In Singapore, Telstra can own and operate voice and data networks, systems and facilities infrastructure within the country, after it secured a ‘Facilities Based Operator’ licence offered by the Infocomm Development Authority of Singapore. The licence will also allow Telstra to build the local backbone required to support its plans for new cable submarine capacity to Singapore.
The company is now also able to own and operate large scale telecoms circuits and facilities in multiple sites in Japan, after Telstra Japan K.K., has been approved by the Ministry of Internal Affairs and Communications for a ‘Registration Type’ licence.
The company was also recently awarded three licences in India, to provide customers with international long-distance telecommunications and ISP services. Within the next six months, it will begin offering services in seven cities with a network tailored to suit the individual needs of local business.
Mumbai and Chennai will be Telstra’s Indian international gateways connecting into its international backbone network, providing customers with direct routes into networks in Europe and Asia.

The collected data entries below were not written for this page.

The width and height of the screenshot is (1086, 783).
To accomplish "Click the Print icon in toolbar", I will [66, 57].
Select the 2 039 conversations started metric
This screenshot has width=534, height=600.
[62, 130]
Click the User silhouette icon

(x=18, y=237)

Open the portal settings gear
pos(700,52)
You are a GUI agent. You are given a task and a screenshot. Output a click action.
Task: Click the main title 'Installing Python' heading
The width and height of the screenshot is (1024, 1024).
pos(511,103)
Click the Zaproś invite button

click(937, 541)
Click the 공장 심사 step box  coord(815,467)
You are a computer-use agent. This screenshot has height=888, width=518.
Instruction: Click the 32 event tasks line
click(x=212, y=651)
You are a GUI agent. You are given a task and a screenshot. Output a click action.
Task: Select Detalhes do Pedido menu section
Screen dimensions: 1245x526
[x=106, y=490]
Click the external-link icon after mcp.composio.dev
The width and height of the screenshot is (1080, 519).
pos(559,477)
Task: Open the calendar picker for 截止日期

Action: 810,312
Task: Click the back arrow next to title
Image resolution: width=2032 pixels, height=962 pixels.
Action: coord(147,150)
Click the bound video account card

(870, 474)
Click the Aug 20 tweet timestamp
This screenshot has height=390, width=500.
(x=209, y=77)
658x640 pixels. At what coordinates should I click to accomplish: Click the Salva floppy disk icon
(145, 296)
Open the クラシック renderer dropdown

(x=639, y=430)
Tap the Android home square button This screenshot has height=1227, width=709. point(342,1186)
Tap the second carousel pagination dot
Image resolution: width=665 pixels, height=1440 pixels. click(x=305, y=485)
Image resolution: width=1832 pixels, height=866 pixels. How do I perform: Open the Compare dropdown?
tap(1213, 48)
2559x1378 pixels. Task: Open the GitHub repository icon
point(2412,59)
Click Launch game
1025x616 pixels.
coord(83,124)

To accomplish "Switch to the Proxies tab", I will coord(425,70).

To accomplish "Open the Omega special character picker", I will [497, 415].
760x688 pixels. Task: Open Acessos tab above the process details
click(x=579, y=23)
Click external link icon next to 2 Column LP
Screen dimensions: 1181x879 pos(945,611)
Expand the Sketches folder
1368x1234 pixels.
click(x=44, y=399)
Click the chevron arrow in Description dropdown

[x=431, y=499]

“For international customers, Telstra will now have greater control over its services. Specifically customers will enjoy access to a more comprehensive suite of connectivity and managed services, better network performance, complete monitoring, local contract billing capabilities, and in-country service centre support,” said Tarek Robbiati, group managing director for Telstra International Group.
“In addition, Telstra will have greater control over network architecture design, and be in a strong position to optimise performance, multi-level resiliency, redundancy and reliability.”
Telstra CEO David Thodey recently told delegates at an event in Melbourne that the operator no longer sees itself as an Australian company, and wants to begin being recognised as part of the Asia community.